Saturated soil column experiments were conducted to investigate the release and remobilization behaviors of heavy metals (Pb, Zn, Cu, and Cd) in the three contaminated soils from mine tailing (MT), wasteland (MW), and contaminated agricultural soil (CA) of Damai mountain mining area (Guangdong, China). Soil fractionation indicated that all the heavy metals exhibited the highest concentration in the water-dispersible colloids compared to clay, silt, and sand fractions. Significant amounts of heavy metals and soil colloids release especially in CA were observed with a reduction of ionic strength due to the expansion of the electrical double layer, especially following cation exchange (when K⁺ displaced Ca²⁺). The breakthrough curves of Fe, Al, and total organic matter in the effluent were consistent with that of heavy metals, suggesting that soil colloids are carriers to facilitate the transport of heavy metals.

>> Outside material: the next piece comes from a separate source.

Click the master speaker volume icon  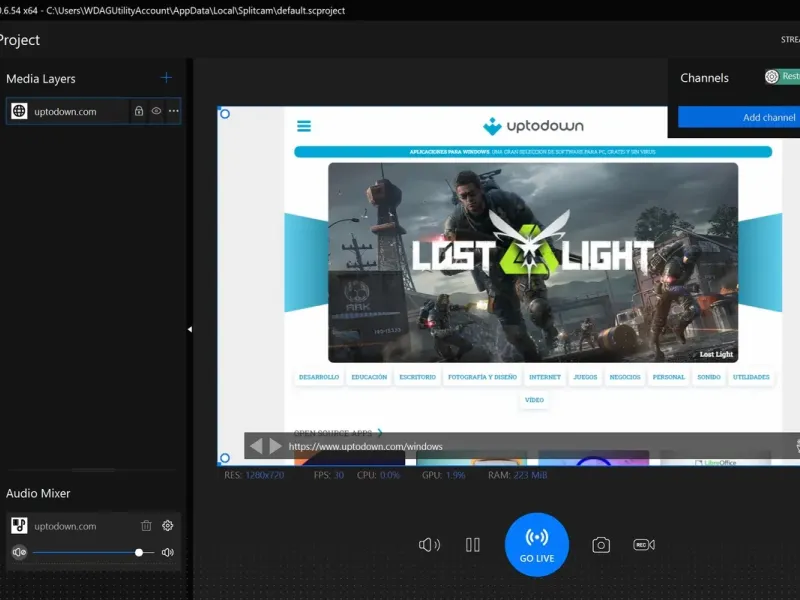[429, 545]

The asymmetric flow field flow fractionation (AF4) coupled to UV and inductively coupled plasma mass spectrometry (AF4-UV-ICP-MS) was further conducted to determine the association between heavy metals and soil colloids in the effluent. Results indicated that two size fractions of soil colloids were observed in the effluent. A finer fraction between 1 and 20 nm was mainly associated with organic colloids and a larger fraction in the range of 50 to 150 nm was mainly composed of Fe, Al, and Mn. Cu, Zn, and Cd exhibited higher affinity with the organic colloids in the finer fraction of soil colloids, while most of Pb were distributed on the larger fraction. The results of this study suggested that environmental effects like rainfalls, which will result in perturbation of soil solution, including ionic strength reduction and cation exchange, would induce heavy metals release into the groundwater and surrounding areas, which provided effective theoretical support for the prevention, control, and remediation of soil contamination by heavy metals.
 

colloids-facilitated transport,heavy metals,mining areas